Overall, I thought you did a good job of capturing the spirit of the song. I like your writing style, as some of the imagery is very vivid and brings me right to the time and place. It's also cute as a love story, but I wanted more. There isn't really any conflict in this story, and while I like that it's a slice of life, I wanted to learn a little bit more about who Lilac and Dylan were as people so that I could root for their relationship.

Stories have to present some kind of conflict. Songs don't necessarily, and that was part of the challenge of the competition. I don't know old Lilac and Dylan are, how they met, or any other details about them, or how they ended up walking together on this winter day.

I definitely think there's room to expand on this and if you ever revisit it, I'd love to read it!

I hope you had a lovely new year, and I look forward to seeing more of your work!

All the best,
Elinor

User avatar
EverLight
Review

EverLight here with a review! This review is not intended to offend or hurt you or make your novel or poem seem bad, but be warned you may feel offended anyway.

First Impression
Awww warm hot coco, and nice crackling fire. I feel so cozy now.

Nitpicks & Grammar
To start with you misspelled the word shone here-

The moonlight shown on the ground, making the blinding white snow shimmer.


This is more optional, of course, but I'd suggest separating the words top and hat here-
The two walked by snowmen built by kids of all ages, decorated in scarves and tophats.


And this is up to you (I understand some people prefer to write using irregular grammar.) but you may want to consider removing the comma by the word snow in this sentence-
Lilac was afraid she’d slip and fall in the snow, before he pulled her inside.

Other then that I couldn't find any grammar errors <3

Style & Flow
Lilac and Dylan walked together-We know they are together, down the cold, snow-covered sidewalk. The moonlight shown on the ground, making the blinding white snow shimmer. The two walked by snowmen built by kids of all ages,-You've used the word walked already so use a synonym, and you used the word by twice in a sentence. Again, find a synonym for the word by decorated in scarves and tophats. They both smiled, walking wordlessly,[/i]-There's that word walk again![/i] gazes down. Lilac felt her face redden, and she looked up at him. He was-Try to keep the word was out of your writing. Maybe try writing that sentence? gazing back. His eyes sparkled emerald green, lit up by the road lamps. They listened to the caroling of children, walking door to door, singing off pitch most of the time. They laughed and sang along to some of their favorite Christmas wonders. You format dialogue like this-
"So," Dylan finally said, after what felt like forever of silence, "I have a pretty big fireplace at my house. You wanna come? I got hot chocolate, plenty of it." He added teasingly.What was teasing about that statement? It sounds like a formal invitation to ones house.
“I’d love to,” Lilac smiled.
Dylan grabbed her hand now, and she felt redder than everReplace that with embarrassed or described how she felt ''red'' as he led her to his home. They jogged down his driveway, nearly running. Lilac was afraid she’d slip and fall in the snow, before he pulled her inside. He left her to sit on the couch, rushing to the kitchen to make them some hot chocolate. She laughed as he rushed back in, and they sat in front of the fireplace, happy as ever.

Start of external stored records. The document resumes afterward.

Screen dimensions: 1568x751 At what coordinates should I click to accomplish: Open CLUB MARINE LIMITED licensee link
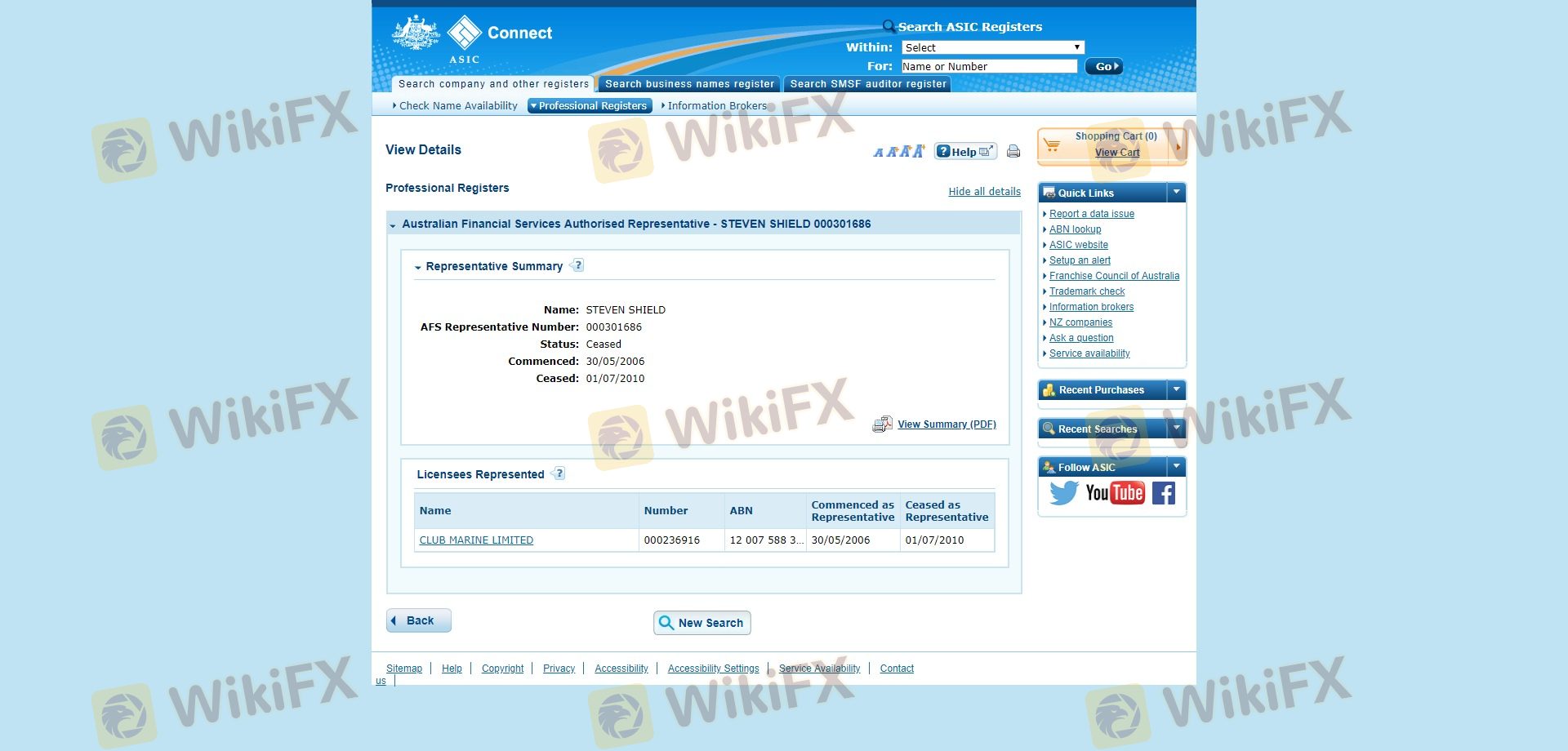[476, 540]
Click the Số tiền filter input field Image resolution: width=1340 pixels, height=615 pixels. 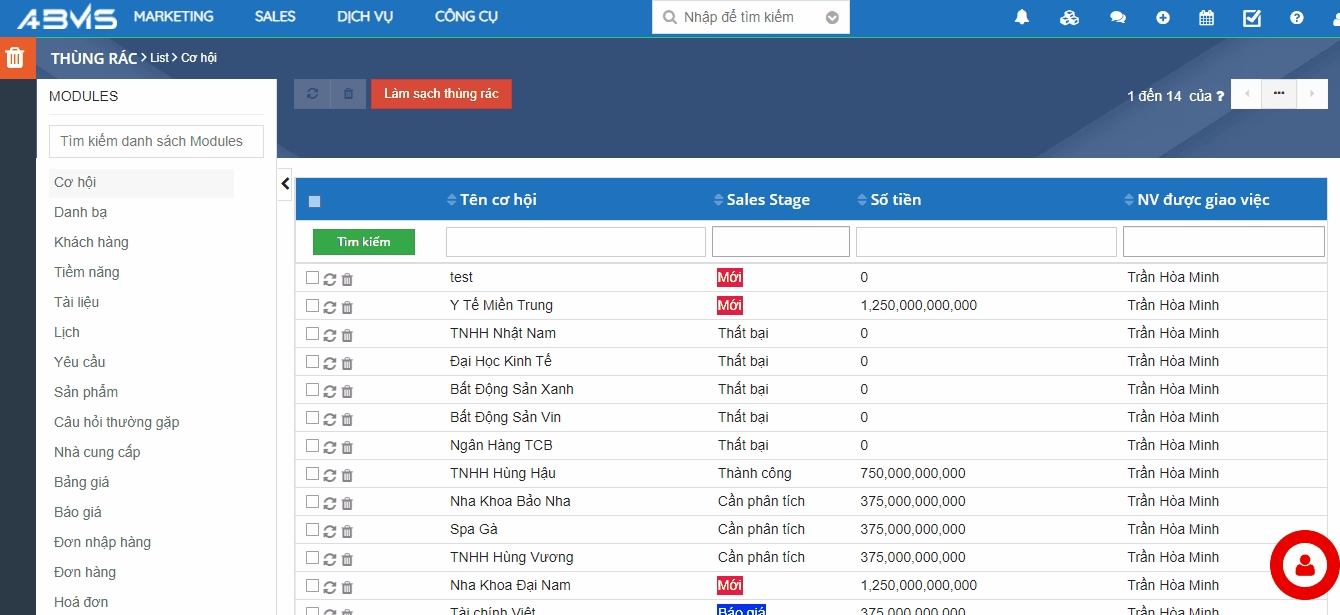(985, 242)
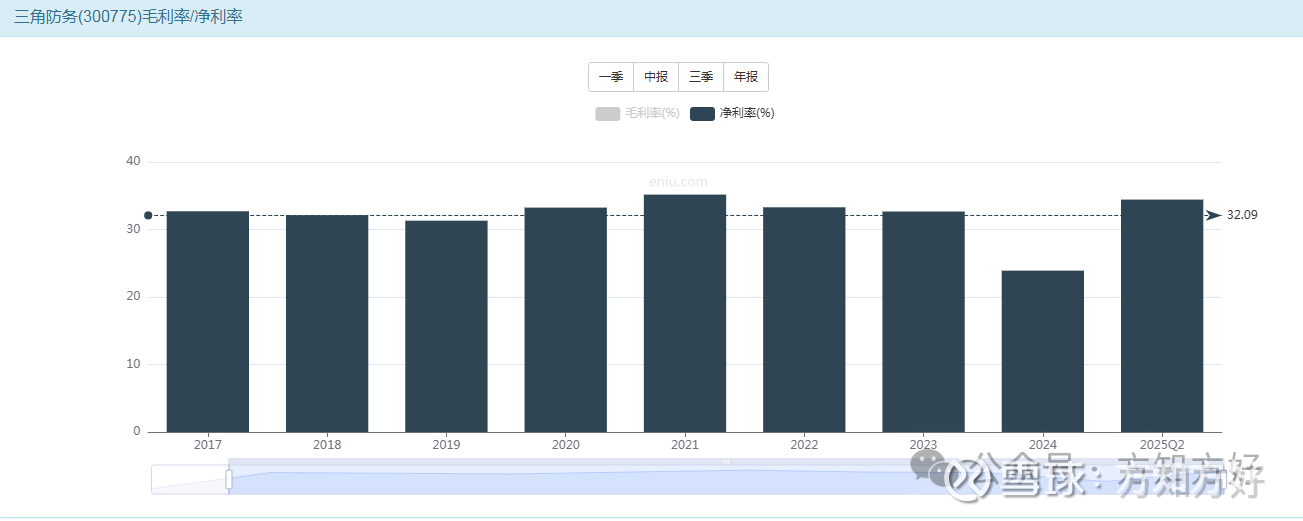Show the 三季 quarterly data
Image resolution: width=1303 pixels, height=521 pixels.
coord(701,77)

Other then the problems mentioned in my little indentations, there's one thing I noticed-you don't have a lot of description. You use mostly verbs and action words. That's all good and well, but you need a little bit of description as well. Consider answering these questions-
What did the fireplace look like? How did the warmth of the fire feel against their skin? What did Lilac and Dylan look like? What did their house look like? What did the Hot Chocolate smell like? Try painting a picture.
For example, don't write ''the dog barked'' write ''The bulldog let out a wild bellow''
Finally, I don't know what the standards and rules were for your competition but I think you might want to look into adding a little bit more plot to the story-like having them get stuck, or fall into some ice etc.

Overall
With a little editing I think this story will shine. <333



Maybe I should say something quote-worthy, like, I dunno... "You can only be happy if you decide to be happy?"